--- START ---

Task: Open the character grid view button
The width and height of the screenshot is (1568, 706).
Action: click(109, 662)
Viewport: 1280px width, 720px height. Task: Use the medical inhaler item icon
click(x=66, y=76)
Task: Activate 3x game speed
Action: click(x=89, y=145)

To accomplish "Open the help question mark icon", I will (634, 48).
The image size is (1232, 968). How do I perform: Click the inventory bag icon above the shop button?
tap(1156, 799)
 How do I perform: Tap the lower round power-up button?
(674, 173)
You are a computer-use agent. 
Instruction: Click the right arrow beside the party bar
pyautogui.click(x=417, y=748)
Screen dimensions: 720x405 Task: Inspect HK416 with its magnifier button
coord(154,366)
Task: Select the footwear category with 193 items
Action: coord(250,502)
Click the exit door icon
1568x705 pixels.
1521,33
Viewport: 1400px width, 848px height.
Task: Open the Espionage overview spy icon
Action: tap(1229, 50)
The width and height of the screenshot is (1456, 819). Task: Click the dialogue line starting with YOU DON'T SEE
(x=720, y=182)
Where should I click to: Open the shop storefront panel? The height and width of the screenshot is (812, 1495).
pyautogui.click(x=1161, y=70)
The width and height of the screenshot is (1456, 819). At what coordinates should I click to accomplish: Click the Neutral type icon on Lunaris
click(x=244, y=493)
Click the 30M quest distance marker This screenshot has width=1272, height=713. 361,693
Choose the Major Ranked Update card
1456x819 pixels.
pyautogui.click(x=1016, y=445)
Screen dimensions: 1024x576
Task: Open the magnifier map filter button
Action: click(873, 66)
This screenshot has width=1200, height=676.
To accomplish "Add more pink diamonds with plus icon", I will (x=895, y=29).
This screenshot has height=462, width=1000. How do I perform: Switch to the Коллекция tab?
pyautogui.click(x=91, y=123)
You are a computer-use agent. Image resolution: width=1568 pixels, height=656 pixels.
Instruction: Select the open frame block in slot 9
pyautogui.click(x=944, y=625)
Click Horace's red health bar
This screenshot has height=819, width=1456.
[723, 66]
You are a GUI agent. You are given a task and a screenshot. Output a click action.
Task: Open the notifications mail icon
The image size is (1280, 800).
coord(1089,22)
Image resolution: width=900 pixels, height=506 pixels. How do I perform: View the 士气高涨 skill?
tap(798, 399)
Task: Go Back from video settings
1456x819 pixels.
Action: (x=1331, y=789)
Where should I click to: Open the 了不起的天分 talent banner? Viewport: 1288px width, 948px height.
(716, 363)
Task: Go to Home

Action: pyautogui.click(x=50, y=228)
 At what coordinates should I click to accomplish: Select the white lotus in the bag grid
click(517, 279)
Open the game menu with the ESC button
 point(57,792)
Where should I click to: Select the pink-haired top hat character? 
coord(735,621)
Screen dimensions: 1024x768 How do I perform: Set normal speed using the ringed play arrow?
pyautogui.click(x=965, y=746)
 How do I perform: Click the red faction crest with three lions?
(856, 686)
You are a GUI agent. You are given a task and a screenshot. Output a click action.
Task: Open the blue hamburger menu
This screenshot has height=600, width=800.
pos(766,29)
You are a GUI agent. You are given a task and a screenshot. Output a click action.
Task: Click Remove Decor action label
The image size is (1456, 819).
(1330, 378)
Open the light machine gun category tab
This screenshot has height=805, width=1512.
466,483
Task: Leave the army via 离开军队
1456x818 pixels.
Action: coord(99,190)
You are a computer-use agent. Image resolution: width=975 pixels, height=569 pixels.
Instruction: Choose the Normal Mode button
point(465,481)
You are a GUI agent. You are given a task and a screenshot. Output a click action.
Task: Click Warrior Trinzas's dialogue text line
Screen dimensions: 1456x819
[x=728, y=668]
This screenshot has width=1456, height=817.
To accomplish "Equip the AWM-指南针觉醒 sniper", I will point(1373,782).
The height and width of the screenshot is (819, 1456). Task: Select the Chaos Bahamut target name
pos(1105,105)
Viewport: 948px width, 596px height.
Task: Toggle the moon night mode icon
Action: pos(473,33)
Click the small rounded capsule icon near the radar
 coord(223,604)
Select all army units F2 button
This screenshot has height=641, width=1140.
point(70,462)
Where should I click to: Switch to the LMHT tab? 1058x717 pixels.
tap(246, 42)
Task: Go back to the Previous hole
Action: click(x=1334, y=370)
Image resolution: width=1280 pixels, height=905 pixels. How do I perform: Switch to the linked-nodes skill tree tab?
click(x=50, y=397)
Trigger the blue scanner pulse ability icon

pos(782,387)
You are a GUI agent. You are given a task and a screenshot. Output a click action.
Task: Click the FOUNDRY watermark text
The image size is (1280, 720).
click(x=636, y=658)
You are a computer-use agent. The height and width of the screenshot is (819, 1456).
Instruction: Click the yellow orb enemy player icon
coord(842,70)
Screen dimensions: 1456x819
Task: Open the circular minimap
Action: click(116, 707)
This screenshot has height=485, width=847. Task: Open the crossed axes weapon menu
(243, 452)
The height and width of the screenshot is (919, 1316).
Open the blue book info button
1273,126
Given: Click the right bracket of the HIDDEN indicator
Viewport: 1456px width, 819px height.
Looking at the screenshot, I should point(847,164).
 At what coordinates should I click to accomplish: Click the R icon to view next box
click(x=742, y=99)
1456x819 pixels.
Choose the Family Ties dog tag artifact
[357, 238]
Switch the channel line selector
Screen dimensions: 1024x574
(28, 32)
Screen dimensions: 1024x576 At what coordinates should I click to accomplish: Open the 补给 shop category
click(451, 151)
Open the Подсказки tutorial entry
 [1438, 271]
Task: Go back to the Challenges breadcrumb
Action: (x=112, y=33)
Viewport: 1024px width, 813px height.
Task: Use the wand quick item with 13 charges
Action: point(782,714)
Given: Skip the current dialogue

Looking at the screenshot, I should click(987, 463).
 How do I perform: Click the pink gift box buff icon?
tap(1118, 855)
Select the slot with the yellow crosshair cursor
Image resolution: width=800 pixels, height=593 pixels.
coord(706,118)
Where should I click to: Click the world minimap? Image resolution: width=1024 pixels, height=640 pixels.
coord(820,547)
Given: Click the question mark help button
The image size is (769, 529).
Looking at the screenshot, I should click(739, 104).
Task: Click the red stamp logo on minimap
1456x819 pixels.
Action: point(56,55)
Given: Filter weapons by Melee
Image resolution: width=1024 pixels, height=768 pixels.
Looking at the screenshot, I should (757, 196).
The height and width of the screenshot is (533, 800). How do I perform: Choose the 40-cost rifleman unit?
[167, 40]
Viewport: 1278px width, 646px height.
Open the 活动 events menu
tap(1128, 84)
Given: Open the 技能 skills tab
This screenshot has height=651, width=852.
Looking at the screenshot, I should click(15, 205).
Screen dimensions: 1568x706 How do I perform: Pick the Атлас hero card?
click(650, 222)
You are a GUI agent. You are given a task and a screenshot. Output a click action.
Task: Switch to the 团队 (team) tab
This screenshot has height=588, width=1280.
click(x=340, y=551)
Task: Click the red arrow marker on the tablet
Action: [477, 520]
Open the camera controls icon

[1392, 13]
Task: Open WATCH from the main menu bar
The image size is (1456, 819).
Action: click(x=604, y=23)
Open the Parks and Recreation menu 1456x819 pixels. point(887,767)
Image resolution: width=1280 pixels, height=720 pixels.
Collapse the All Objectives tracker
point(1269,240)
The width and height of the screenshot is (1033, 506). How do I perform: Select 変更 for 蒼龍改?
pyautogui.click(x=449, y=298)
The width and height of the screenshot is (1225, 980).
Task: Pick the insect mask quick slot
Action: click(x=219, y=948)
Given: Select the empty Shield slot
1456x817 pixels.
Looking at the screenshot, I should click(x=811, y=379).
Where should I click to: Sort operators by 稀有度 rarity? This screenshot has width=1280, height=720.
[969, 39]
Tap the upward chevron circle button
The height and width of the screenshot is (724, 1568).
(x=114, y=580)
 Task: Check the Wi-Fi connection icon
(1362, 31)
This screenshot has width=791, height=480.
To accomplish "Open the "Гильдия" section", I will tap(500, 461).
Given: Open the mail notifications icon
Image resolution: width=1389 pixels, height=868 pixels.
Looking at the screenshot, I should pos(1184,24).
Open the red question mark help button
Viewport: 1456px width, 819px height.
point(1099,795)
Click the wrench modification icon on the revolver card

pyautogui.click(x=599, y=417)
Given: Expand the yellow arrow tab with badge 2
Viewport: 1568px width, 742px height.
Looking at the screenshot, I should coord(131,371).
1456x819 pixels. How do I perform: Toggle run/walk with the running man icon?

--- END ---

TASK DESCRIPTION
Please format the records from the line containing "Screen dimensions: 1024x768" through the line containing "Action: coord(99,190)" as a JSON list of strings, one string per line, leaving out blank lines.

RESULT FOR THIS EXERCISE
[
  "Screen dimensions: 1024x768 How do I perform: Set normal speed using the ringed play arrow?",
  "pyautogui.click(x=965, y=746)",
  " How do I perform: Click the red faction crest with three lions?",
  "(856, 686)",
  "You are a GUI agent. You are given a task and a screenshot. Output a click action.",
  "Task: Open the blue hamburger menu",
  "This screenshot has height=600, width=800.",
  "pos(766,29)",
  "You are a GUI agent. You are given a task and a screenshot. Output a click action.",
  "Task: Click Remove Decor action label",
  "The image size is (1456, 819).",
  "(1330, 378)",
  "Open the light machine gun category tab",
  "This screenshot has height=805, width=1512.",
  "466,483",
  "Task: Leave the army via 离开军队",
  "1456x818 pixels.",
  "Action: coord(99,190)"
]